***** GIVEN RECORDS

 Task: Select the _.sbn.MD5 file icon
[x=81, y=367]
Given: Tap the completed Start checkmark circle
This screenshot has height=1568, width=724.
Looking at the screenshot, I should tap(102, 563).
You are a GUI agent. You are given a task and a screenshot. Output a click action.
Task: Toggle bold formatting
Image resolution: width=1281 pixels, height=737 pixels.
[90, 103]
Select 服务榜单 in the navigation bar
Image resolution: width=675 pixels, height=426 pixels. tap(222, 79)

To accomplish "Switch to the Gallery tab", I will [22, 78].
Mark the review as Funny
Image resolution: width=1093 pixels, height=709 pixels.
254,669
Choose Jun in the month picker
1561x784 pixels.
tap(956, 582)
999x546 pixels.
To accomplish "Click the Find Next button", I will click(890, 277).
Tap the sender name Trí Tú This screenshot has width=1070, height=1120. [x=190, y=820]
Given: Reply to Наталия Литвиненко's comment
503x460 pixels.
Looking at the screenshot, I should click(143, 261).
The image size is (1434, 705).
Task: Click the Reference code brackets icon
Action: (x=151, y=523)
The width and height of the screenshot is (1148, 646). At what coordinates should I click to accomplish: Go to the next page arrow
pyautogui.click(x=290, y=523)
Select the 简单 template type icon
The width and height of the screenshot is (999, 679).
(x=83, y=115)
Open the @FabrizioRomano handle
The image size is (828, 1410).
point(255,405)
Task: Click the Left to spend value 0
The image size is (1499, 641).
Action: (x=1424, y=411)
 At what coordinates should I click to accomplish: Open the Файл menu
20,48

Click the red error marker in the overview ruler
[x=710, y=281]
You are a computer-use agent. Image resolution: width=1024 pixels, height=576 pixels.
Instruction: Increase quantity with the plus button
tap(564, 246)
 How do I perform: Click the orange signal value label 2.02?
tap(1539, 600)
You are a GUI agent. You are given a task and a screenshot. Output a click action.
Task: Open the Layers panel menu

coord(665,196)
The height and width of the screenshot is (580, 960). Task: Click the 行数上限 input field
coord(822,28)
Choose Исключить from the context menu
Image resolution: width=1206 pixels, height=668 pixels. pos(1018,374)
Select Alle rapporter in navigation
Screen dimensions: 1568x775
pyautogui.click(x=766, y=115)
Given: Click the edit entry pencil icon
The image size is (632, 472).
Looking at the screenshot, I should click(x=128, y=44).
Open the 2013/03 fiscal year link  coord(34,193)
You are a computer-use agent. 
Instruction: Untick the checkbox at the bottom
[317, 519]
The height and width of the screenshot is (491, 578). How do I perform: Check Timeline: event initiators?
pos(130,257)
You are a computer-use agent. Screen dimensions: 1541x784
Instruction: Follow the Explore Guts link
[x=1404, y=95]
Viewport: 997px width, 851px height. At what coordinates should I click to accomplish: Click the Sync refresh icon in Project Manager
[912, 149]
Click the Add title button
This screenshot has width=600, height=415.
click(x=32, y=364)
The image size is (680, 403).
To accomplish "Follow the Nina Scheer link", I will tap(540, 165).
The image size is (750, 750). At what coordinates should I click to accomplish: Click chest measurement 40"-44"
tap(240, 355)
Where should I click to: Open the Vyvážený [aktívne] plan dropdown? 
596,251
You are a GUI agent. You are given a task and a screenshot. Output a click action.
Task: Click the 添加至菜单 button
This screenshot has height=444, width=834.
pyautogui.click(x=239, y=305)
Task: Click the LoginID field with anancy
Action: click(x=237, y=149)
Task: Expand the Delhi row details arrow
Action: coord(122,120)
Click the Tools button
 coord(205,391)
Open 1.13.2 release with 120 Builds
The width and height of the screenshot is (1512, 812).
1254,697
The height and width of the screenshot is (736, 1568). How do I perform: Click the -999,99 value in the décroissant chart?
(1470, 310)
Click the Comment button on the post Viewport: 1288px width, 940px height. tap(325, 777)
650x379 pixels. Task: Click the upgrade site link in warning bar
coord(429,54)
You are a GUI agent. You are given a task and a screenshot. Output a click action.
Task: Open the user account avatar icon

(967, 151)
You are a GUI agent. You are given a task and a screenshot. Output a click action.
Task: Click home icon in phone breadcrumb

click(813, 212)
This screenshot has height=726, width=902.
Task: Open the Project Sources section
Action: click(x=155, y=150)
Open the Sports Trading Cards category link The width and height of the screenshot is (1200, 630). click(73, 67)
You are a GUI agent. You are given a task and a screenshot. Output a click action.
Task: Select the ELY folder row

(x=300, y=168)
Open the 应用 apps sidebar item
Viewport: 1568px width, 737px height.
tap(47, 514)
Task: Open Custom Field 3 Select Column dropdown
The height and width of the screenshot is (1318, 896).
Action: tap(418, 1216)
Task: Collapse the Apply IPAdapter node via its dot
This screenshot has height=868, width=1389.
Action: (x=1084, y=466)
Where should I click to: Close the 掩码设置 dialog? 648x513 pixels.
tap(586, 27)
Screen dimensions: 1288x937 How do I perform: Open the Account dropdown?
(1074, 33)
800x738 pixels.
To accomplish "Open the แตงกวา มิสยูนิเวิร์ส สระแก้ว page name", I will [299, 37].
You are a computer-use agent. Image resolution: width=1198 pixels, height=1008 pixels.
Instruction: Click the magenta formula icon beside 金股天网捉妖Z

**********

• WORK ORDER:
Only the lines from the one containing "The width and height of the screenshot is (1512, 812)." to the end of the data should be printed, exactly as they stand.

• ANSWER BOX:
The width and height of the screenshot is (1512, 812).
1254,697
The height and width of the screenshot is (736, 1568). How do I perform: Click the -999,99 value in the décroissant chart?
(1470, 310)
Click the Comment button on the post Viewport: 1288px width, 940px height. tap(325, 777)
650x379 pixels. Task: Click the upgrade site link in warning bar
coord(429,54)
You are a GUI agent. You are given a task and a screenshot. Output a click action.
Task: Open the user account avatar icon

(967, 151)
You are a GUI agent. You are given a task and a screenshot. Output a click action.
Task: Click home icon in phone breadcrumb

click(813, 212)
This screenshot has height=726, width=902.
Task: Open the Project Sources section
Action: click(x=155, y=150)
Open the Sports Trading Cards category link The width and height of the screenshot is (1200, 630). click(73, 67)
You are a GUI agent. You are given a task and a screenshot. Output a click action.
Task: Select the ELY folder row

(x=300, y=168)
Open the 应用 apps sidebar item
Viewport: 1568px width, 737px height.
tap(47, 514)
Task: Open Custom Field 3 Select Column dropdown
The height and width of the screenshot is (1318, 896).
Action: tap(418, 1216)
Task: Collapse the Apply IPAdapter node via its dot
This screenshot has height=868, width=1389.
Action: (x=1084, y=466)
Where should I click to: Close the 掩码设置 dialog? 648x513 pixels.
tap(586, 27)
Screen dimensions: 1288x937 How do I perform: Open the Account dropdown?
(1074, 33)
800x738 pixels.
To accomplish "Open the แตงกวา มิสยูนิเวิร์ส สระแก้ว page name", I will [299, 37].
You are a computer-use agent. Image resolution: width=1198 pixels, height=1008 pixels.
Instruction: Click the magenta formula icon beside 金股天网捉妖Z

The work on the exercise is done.